Image source: Getty Images.
When the Air Jordan was launched in 1985, it turned owning a pair of Nike shoes into a status symbol. In recent years, however, the cool factor around Nike has started to disappear.
Consumer tastes have changed, and Nike has been criticized for relying too much on past success rather than innovation. The company also made it more difficult to find and buy its shoes, as it relied on a direct-to-consumer model rather than working with wholesale partners. Inventory has also built up, and Nike has had to rely on price cuts to move excessive merchandise.
The stock price has suffered all along the way. As of this writing, it is down more than 70% over the past five years and has dropped 35% this year alone.
The company is still trying to execute its turnaround plan, but it had a few bright spots in its recent earnings report. When Nike reported its fourth-quarter 2026 earnings, it beat expectations for both revenue and earnings per share. Even though sales slumped in China, it still reported $1.3 billion in sales in the country, beating expectations of $1.2 billion.
It's not in the most exciting of businesses, but Coca-Cola does offer consistency. Over the past 64 years, it has consecutively increased its dividend payouts. One company that understands the power of that consistency better than anyone is Berkshire Hathaway.
Warren Buffett began buying shares of Coca-Cola in 1988, and Berkshire currently owns a 9.3% stake in the company. With this investment, Berkshire is generating hundreds of millions of dollars every quarter in dividends from Coca-Cola.
While it is better known for its dividend payouts than for stock price appreciation, Coca-Cola has performed well thus far in 2026. That's in part due to success with organic sales, rather than just increasing prices. In its 2026 first-quarter earnings, Coca-Cola reported 13% growth in unit case volume for its Coca-Cola Zero Sugar brand, a 5% increase in water, and an 8% increase in tea.
As of June 30, shares of Coca-Cola are up 16.2% in 2026, beating the 9.5% return of the S&P 500.
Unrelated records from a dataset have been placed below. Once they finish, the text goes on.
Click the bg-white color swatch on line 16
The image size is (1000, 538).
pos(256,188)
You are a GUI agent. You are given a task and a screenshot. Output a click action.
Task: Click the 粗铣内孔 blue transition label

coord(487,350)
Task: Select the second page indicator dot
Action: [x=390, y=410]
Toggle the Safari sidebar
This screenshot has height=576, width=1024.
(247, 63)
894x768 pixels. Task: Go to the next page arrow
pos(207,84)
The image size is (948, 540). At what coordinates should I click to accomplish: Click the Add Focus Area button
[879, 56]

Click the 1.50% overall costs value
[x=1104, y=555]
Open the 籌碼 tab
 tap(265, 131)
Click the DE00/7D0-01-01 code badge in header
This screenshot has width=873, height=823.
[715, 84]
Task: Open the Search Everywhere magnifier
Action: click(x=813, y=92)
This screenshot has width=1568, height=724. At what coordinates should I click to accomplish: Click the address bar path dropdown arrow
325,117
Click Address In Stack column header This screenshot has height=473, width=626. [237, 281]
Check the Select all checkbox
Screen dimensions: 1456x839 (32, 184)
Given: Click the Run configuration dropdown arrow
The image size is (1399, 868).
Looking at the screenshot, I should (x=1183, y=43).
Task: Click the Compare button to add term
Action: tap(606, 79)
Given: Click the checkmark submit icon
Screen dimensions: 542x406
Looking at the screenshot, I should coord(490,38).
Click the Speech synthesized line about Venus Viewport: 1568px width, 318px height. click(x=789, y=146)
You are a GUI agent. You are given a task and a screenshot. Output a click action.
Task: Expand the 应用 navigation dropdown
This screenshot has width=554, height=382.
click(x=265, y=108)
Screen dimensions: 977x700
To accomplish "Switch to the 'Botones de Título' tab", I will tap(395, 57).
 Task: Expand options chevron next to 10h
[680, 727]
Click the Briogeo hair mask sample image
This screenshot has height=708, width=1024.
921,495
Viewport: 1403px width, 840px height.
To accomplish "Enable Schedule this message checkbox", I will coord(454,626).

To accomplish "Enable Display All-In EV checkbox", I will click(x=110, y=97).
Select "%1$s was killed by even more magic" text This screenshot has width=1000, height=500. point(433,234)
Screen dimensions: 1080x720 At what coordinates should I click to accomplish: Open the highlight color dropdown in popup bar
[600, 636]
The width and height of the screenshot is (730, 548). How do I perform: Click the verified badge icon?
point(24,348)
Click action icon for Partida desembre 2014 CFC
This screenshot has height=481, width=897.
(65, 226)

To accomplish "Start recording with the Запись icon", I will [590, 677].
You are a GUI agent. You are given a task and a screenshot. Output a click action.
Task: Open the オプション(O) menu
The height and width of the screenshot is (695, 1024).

A higher yield makes Nike intriguing, but yield alone doesn't make it an automatic buy, given the volatility its stock price can face. Its turnaround is still underway, as evidenced by its Q4 2026 results. While it had some wins in that quarter, revenue in North America, Nike's largest market, fell short of expectations.
At this point in time, an investment in Nike is centered more on the company reversing its missteps and losses from the past several years, rather than being an income investment. That's because the dividend yield won't matter much if the stock keeps slumping lower. The Nike stock price could offer more upside than Coca-Cola's if the company can execute its turnaround plan, but that also means taking on additional risk as a shareholder, as there's no guarantee the turnaround will work.
In comparison, Coca-Cola is a steadier performer and has proven itself more as a dividend investment, with 64 years of consecutive dividend increases. More aggressive investors may favor Nike, but Coca-Cola offers the reliability that many may be seeking for a more stable income.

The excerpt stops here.